The New Cars Rev Up

Todd Rundgren concedes that he isn’t the most obvious choice to front a refurbished model of the new-wave band The Cars. But the ideaTT made a lot of sense to the venerable rocker. Rundgren, after all, had participated in “glomerations of musical notables” such as Ringo Starr’s All-Star Band. And he was looking for a new touring vehicle when guitarist Elliot Easton made the call last August.

“The most economical way [for me] to tour was to go out solo,” explains the 57-year-old Rundgren, best known for hits such as “Hello It’s Me” and “Can We Still Be Friends.” “But I wasn’t really writing material appropriate to these solo shows anymore, so I was doing the same show over and over again.
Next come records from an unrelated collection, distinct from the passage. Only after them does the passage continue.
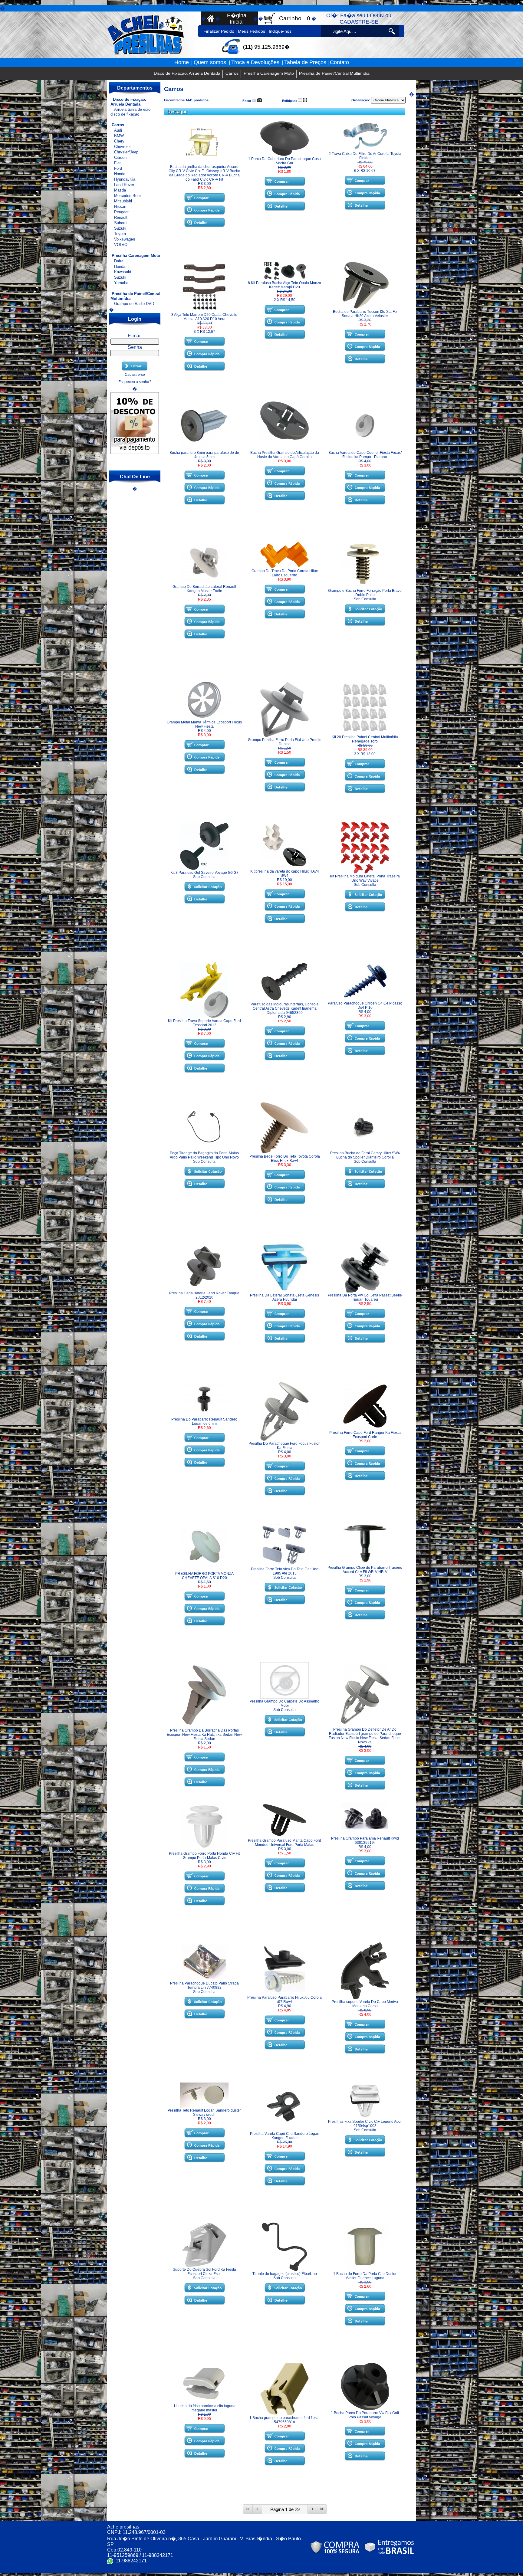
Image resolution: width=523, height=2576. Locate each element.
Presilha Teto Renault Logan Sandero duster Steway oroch (204, 2112)
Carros (231, 73)
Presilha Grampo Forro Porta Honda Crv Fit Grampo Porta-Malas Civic (204, 1855)
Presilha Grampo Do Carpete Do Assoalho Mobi (284, 1703)
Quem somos (211, 62)
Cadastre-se (135, 374)
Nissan (120, 206)
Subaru (120, 223)
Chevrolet (122, 146)
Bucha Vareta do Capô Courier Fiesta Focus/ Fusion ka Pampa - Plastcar (365, 455)
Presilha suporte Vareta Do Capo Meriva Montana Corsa (365, 2004)
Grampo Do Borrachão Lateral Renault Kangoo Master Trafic (204, 589)
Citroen (120, 157)
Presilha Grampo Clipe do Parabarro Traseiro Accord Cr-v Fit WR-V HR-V (364, 1569)
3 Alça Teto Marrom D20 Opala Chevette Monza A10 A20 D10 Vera (204, 317)
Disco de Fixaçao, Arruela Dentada (187, 73)
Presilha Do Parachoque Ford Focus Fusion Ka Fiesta (284, 1445)
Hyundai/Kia (124, 179)
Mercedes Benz (128, 195)
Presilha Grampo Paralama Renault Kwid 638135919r (365, 1840)
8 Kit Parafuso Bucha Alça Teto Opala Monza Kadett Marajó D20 (284, 285)
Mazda (120, 190)
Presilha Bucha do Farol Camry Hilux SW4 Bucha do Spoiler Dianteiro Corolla (365, 1155)
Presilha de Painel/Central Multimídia (334, 73)
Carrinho (290, 18)
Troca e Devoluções (255, 62)
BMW (119, 135)
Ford (118, 168)
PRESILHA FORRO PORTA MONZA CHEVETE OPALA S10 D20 (204, 1575)
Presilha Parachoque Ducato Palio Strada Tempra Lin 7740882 (204, 1985)
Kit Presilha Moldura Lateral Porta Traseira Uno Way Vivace (365, 878)
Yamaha (121, 282)
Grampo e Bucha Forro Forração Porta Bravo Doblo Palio (365, 592)
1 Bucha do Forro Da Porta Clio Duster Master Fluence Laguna (364, 2276)
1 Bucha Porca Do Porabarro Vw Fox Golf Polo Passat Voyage (365, 2415)
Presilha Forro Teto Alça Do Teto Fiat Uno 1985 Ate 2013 (284, 1571)
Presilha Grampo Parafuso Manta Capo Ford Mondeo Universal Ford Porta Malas (284, 1842)
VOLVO (120, 244)
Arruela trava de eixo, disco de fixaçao (131, 111)
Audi (118, 130)
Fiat (117, 163)
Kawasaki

That got tired for everyone involved.”

The reformulated lineup, dubbed The New Cars, also includes original keyboardist Greg Hawkes, former Tubes drummer Prairie Prince and Utopia bassist Kasim Sulton. (Drummer David Robinson, like vocalist/rhythm guitarist Ric Ocasek, opted out of a reunion; Cleveland-born bassist Benjamin Orr died of cancer in October 2000.) In the last 10 months, they have released a debut live CD (“It’s Alive”) that includes a new single (“Not Tonight”), recorded an album of new material and launched a 28-city tour that stops at Blossom Music Center June 4. Cars fans will not be disappointed by the choice of lead singer — Rundgren actually sounds a lot like Ocasek.

“I can adapt to a lot of different styles of music, if not actually ape the singer,” Rundgren says.

What he and the rest of the band have not adopted is the original quintet’s static performance style.

“They were famous for not moving, not saying anything in between songs, not smiling, and in some cases not even looking at each other,” Rundgren says. “We’re looking not just to come off as a band with an attitude. We’re trying to have some fun.”